_ACTIVITY_
Among the lines below, take the one holding "784x563 pixels. How", the one holding "Screen dimensions: 1394x785", and all lines between them. Set them down exactly.

(Collected data entries)
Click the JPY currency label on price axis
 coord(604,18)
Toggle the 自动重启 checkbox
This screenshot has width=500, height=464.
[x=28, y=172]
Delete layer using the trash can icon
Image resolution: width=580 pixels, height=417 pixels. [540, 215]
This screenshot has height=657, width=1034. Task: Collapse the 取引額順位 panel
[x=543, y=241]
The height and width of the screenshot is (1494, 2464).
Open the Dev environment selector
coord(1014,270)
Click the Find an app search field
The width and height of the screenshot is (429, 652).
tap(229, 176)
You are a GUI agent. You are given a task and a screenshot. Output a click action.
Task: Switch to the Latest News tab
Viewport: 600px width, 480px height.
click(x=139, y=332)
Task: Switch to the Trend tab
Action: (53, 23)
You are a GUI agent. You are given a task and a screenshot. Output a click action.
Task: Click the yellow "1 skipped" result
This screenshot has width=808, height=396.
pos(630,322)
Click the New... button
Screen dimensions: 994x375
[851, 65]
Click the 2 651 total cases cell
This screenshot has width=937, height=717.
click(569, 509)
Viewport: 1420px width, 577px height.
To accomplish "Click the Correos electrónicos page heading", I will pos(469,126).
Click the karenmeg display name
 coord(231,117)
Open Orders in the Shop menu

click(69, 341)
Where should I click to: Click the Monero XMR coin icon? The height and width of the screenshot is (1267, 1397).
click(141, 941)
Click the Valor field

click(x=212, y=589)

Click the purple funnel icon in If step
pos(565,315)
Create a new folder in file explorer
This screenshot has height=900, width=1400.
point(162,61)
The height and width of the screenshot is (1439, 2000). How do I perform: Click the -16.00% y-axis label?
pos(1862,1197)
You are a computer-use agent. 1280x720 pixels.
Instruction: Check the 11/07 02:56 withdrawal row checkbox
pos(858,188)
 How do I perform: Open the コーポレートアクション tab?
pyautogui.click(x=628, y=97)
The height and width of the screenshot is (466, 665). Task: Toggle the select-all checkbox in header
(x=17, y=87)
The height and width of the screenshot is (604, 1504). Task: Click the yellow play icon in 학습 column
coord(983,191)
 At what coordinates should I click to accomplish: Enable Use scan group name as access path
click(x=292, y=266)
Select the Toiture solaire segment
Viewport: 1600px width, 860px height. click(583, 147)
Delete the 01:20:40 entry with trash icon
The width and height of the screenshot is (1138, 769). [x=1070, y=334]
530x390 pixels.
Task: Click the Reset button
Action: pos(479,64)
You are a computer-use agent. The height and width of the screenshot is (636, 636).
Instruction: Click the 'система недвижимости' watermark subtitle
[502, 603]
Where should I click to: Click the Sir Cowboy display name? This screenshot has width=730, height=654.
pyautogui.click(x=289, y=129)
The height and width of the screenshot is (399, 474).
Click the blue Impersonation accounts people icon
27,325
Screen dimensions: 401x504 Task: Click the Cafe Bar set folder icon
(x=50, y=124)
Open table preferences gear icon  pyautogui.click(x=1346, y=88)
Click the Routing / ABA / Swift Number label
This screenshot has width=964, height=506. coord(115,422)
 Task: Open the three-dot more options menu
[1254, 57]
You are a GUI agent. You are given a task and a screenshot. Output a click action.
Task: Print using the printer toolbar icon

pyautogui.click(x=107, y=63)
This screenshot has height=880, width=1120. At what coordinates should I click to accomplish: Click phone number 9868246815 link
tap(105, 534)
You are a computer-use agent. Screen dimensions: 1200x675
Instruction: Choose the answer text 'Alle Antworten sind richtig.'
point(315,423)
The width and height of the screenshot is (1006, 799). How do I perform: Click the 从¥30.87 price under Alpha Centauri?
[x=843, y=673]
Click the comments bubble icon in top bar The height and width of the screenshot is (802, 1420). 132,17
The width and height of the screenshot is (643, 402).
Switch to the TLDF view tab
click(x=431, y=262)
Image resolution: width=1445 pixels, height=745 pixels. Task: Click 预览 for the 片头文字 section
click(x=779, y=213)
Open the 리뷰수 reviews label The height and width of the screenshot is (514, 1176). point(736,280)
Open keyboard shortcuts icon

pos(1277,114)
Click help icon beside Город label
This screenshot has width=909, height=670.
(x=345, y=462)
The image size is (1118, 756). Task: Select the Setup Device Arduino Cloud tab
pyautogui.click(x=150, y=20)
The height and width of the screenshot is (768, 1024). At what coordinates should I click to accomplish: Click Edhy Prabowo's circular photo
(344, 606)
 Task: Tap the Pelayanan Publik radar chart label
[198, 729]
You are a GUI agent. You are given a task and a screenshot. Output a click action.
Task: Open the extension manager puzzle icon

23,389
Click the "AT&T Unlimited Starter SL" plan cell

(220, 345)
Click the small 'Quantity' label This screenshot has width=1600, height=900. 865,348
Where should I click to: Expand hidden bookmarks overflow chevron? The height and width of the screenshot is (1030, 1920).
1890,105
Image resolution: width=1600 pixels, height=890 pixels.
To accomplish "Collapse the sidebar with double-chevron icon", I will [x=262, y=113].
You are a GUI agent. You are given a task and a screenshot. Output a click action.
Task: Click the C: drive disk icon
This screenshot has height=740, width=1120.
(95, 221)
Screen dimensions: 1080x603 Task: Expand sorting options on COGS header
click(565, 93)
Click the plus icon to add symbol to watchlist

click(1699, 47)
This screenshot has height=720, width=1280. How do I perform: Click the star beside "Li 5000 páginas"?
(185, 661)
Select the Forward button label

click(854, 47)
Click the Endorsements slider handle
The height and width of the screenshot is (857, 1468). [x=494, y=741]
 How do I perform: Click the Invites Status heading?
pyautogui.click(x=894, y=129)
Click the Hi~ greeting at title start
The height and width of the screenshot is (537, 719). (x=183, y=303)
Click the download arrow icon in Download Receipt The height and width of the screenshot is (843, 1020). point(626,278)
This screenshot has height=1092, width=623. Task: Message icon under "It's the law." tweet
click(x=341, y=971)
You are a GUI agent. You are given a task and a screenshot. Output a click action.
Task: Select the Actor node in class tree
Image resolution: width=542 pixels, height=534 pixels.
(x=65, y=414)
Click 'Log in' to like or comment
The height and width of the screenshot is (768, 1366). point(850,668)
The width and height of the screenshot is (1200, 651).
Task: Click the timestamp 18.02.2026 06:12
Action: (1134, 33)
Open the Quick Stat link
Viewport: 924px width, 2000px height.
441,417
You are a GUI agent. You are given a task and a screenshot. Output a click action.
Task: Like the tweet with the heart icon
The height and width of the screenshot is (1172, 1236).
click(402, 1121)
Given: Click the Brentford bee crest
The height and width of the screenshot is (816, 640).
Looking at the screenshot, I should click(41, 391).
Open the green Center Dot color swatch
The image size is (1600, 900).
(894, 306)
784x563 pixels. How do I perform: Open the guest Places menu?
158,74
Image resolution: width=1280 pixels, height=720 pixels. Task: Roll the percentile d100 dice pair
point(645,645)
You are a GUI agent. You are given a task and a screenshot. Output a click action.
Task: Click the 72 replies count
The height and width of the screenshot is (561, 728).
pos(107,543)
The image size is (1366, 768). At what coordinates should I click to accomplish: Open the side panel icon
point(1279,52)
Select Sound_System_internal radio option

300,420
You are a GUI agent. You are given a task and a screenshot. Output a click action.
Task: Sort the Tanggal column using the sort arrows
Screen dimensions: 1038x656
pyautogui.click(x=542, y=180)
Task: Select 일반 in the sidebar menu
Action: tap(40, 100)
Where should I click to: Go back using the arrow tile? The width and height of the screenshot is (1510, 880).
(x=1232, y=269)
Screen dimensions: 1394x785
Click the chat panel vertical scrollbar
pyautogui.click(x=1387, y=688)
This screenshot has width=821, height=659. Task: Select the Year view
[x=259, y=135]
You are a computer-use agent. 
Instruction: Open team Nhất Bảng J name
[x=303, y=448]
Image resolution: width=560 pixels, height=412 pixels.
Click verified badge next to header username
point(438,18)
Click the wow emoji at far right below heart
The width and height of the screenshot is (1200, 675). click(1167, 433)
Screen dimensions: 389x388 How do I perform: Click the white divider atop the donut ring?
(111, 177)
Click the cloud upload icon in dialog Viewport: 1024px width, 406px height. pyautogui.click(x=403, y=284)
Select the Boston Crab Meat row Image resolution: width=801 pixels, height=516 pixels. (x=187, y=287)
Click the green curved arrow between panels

_OUTPUT FOR THIS TASK_
784x563 pixels. How do I perform: Open the guest Places menu?
158,74
Image resolution: width=1280 pixels, height=720 pixels. Task: Roll the percentile d100 dice pair
point(645,645)
You are a GUI agent. You are given a task and a screenshot. Output a click action.
Task: Click the 72 replies count
The height and width of the screenshot is (561, 728).
pos(107,543)
The image size is (1366, 768). At what coordinates should I click to accomplish: Open the side panel icon
point(1279,52)
Select Sound_System_internal radio option

300,420
You are a GUI agent. You are given a task and a screenshot. Output a click action.
Task: Sort the Tanggal column using the sort arrows
Screen dimensions: 1038x656
pyautogui.click(x=542, y=180)
Task: Select 일반 in the sidebar menu
Action: tap(40, 100)
Where should I click to: Go back using the arrow tile? The width and height of the screenshot is (1510, 880).
(x=1232, y=269)
Screen dimensions: 1394x785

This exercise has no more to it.